-AUTHOR, RESEARCHER, HISTORIAN-
MARY STANTON
THE BOOKS

From Selma to Sorrow
ISBN-13-9880770074082
Fifty years after the murder of Viola Liuzzo by the Ku Klux Klan, she remains an enigma. Some saw her as a dedicated civil rights worker, others as a troubled housewife. Some thought she was a victim of random violence and government conspiracy, while others thought
she was an unfit mother who got what she deserved.

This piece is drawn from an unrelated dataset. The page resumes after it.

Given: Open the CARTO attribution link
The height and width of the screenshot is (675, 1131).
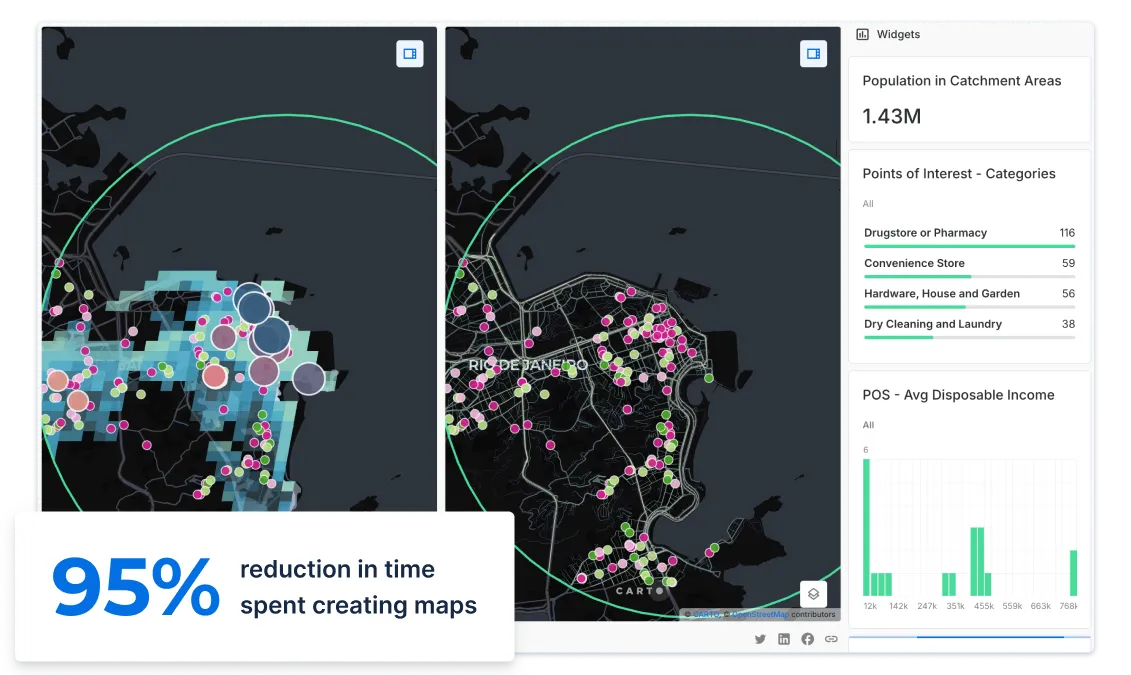Looking at the screenshot, I should click(705, 614).
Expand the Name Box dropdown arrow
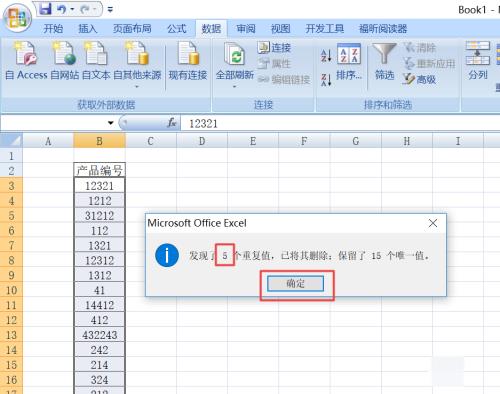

Born and reared in the South, Liuzzo moved to Detroit as an adult. At the time of her death she was married to a high-ranking Teamster and had five children. While a part-time student at Wayne State University she became involved in civil rights protests and decided to participate
in a voting rights march in Selma, Alabama. On March 25, 1965, Liuzzo and a young black man named Leroy Moton were on their way from Selma
to Montgomery after the march. Klansmen followed Liuzzo's car along Highway 80 for twenty miles, then pulled alongside and fired shots. Liuzzo was killed instantly and Moton, covered with her blood, escaped by pretending to be dead when the killers returned.

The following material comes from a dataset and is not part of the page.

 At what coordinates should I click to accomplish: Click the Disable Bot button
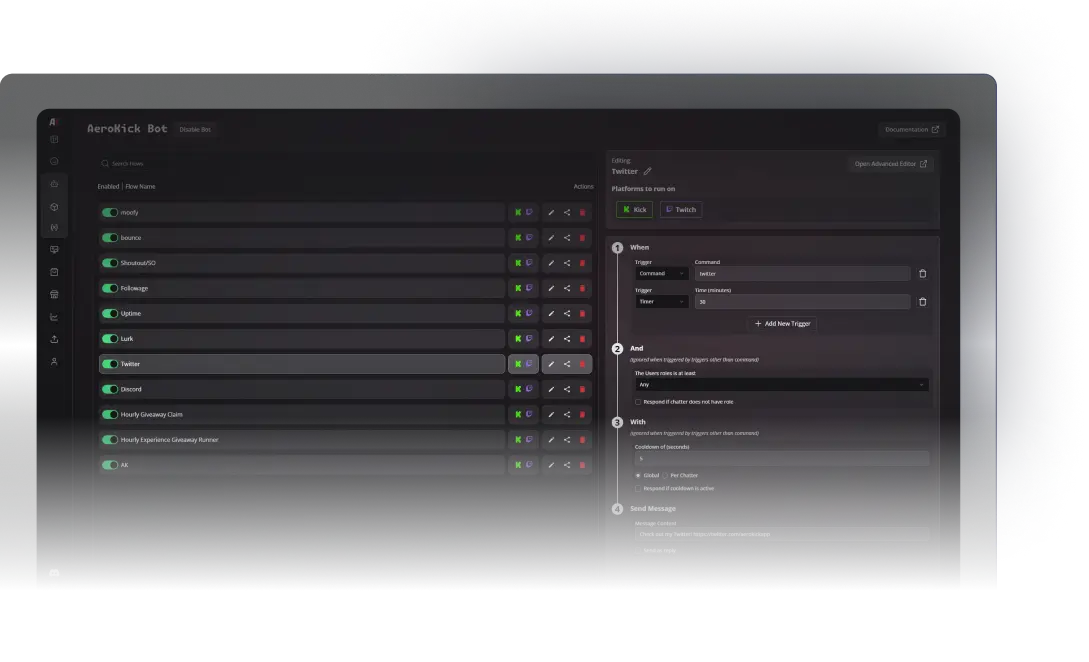(x=196, y=128)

Because this group of Klansmen included an FBI informant, Liuzzo lost her life in more ways than one. To deflect attention and to cover up his recklessness in permitting a known violent racist to work undercover during the march, J. Edgar Hoover crafted a malicious public relations campaign that unfairly portrayed Liuzzo as an unstable woman who abandoned her family to stir up trouble in the South. The years of unrelenting accusations, innuendos, and lies nearly destroyed her husband and five children. From Selma to Sorrow is a search for the truth about Liuzzo's life and death. It uncovers a startling story of murder, betrayal, and passion.

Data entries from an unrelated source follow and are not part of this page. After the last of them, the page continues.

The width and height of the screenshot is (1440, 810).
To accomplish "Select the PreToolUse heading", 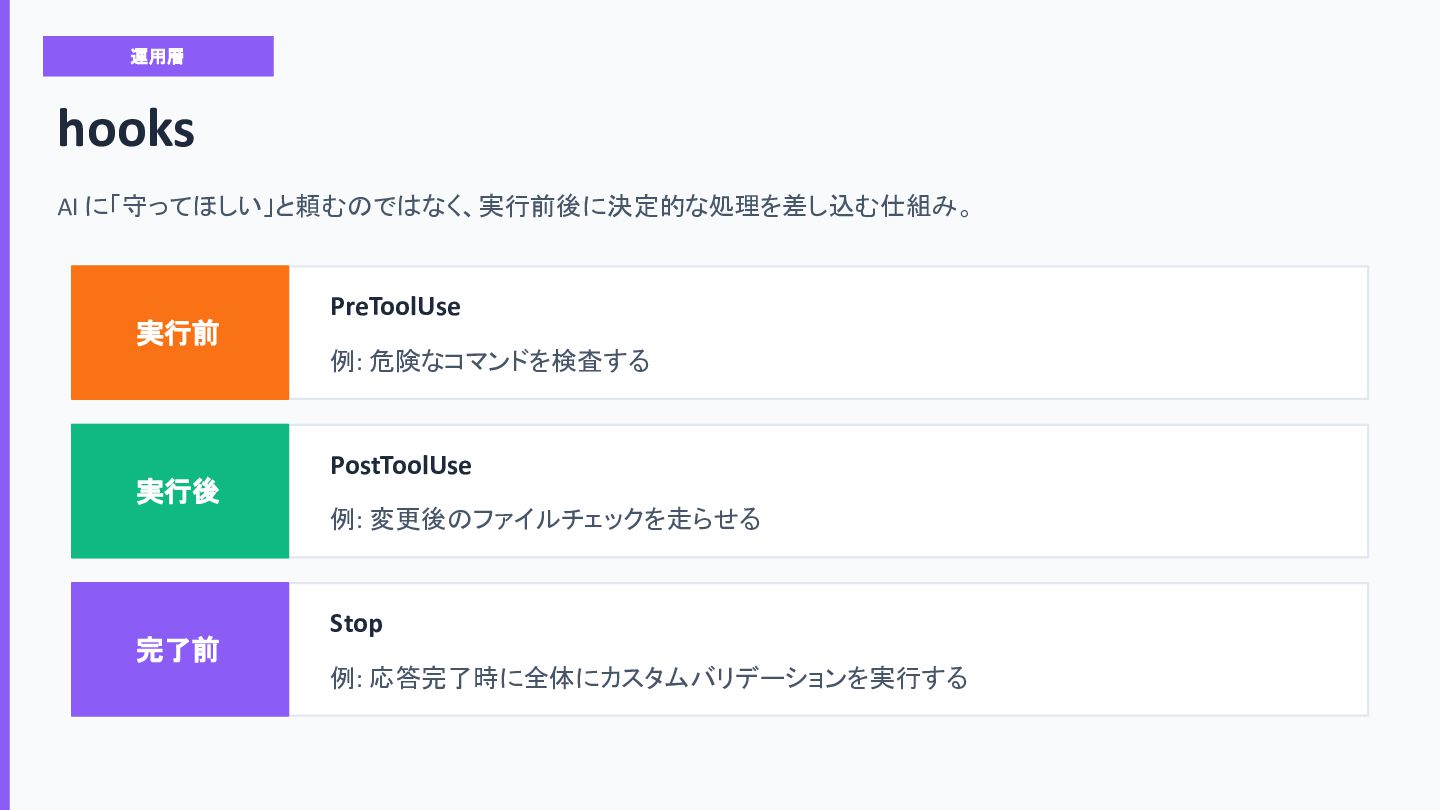I will (x=395, y=307).
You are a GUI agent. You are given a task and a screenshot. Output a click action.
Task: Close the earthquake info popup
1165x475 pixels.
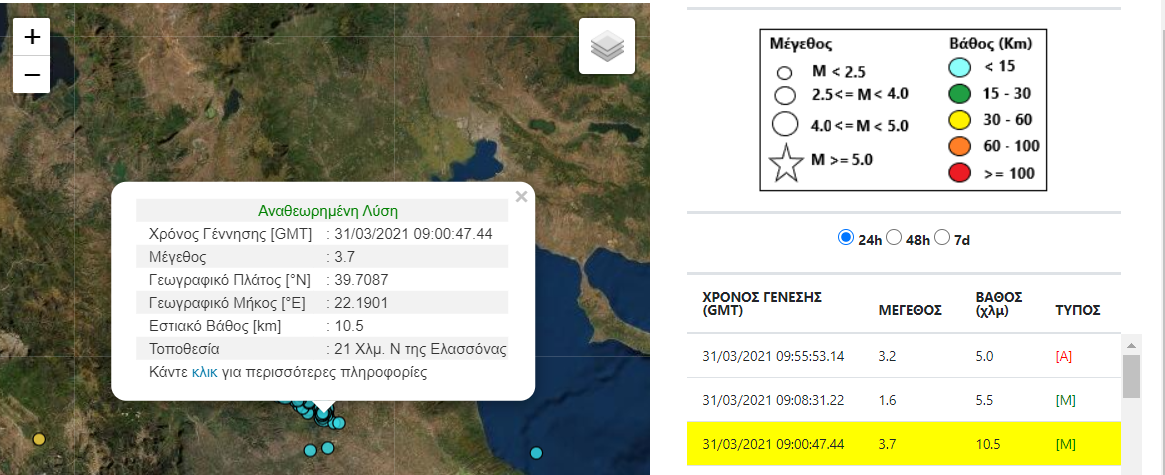tap(521, 197)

From Selma To Sorrow was nominated for a Pulitzer Prize 1999

Journey Toward Justice
ISBN-13:978-0-8203-2857-7
Journey Toward Justice explores the internal world of Juliette Hampton Morgan, a Montgomery, Alabama librarian. From 1936 to 1957 through the letters she published in Alabama’s major daily newspapers as well as in her essays and private correspondence, Juliette Morgan made some of the most insightful observations on record about Montgomery’s racial crises. As a New Deal Democrat she worked to abolish the poll tax and establish a federal anti-lynching law, and years before the Bus Boycott she confronted city bus drivers over their mistreatment of black riders. She and the newspapers that published her letters to the editor were vilified and threatened by the Klan and the Citizens’ Councils. Morgan took her own life at the age of forty-three. Her passion as a civil rights advocate at the local level demonstrates the costs of speaking out in a highly conformist society.

Freedom Walk
ISBN-1-57806-505-4
Freedom Walk chronicles a number of critical events in Alabama immediately before massive civil rights demonstrations that erupted in Birmingham during the summer of 1963. In April Bill Moore, a white mail carrier, staged an independent protest of racial injustice by attempting a solitary walk from Chattanooga, Tennessee to Jackson, Mississippi across Highway 11. Moore planned to hand-deliver an appeal for racial tolerance to Mississippi Governor Ross Barnett in the light of recent riots at the University of Mississippi as black student James Meredith tried to break the racial barrier and register for classes. Two days into his Freedom Walk Moore was shot to death near Attalla, Alabama. A member of the Gadsden Alabama Klan had engaged him in conversation on the road and taken exception to Moore’s atheism. Floyd Simpson was arrested for the murder but despite overwhelming evidence of his guilt an Alabama Grand Jury refused to indict him. One week later five black and five white SNCC and CORE volunteers attempted to complete Moore’s walk and deliver his message. They were arrested in DeKalb County, Alabama and taken to Kilby Prison near Montgomery. Three more attempts were organized to make Moore’s delivery resulting in over five hundred arrests, yet no one ever made it to the governor’s office in Jackson.

The Hand of Esau
ISBN-13:978-1-57966-041-3
The Hand of Esau examines the roles that members of Montgomery, Alabama’s Jewish Community played or failed to play in the 1956 Bus Boycott. It explores why some responded positively to the demand for social justice while others vehemently opposed it. In 1955, when the majority of the local Jewish community ignored the boycott it confounded Dr. Martin Luther King, Jr. because Northern Jews were his staunchest allies. How the members of Montgomery’s Jewish community dealt with their fears, ambivalence and tensions is the story of their Southern experience.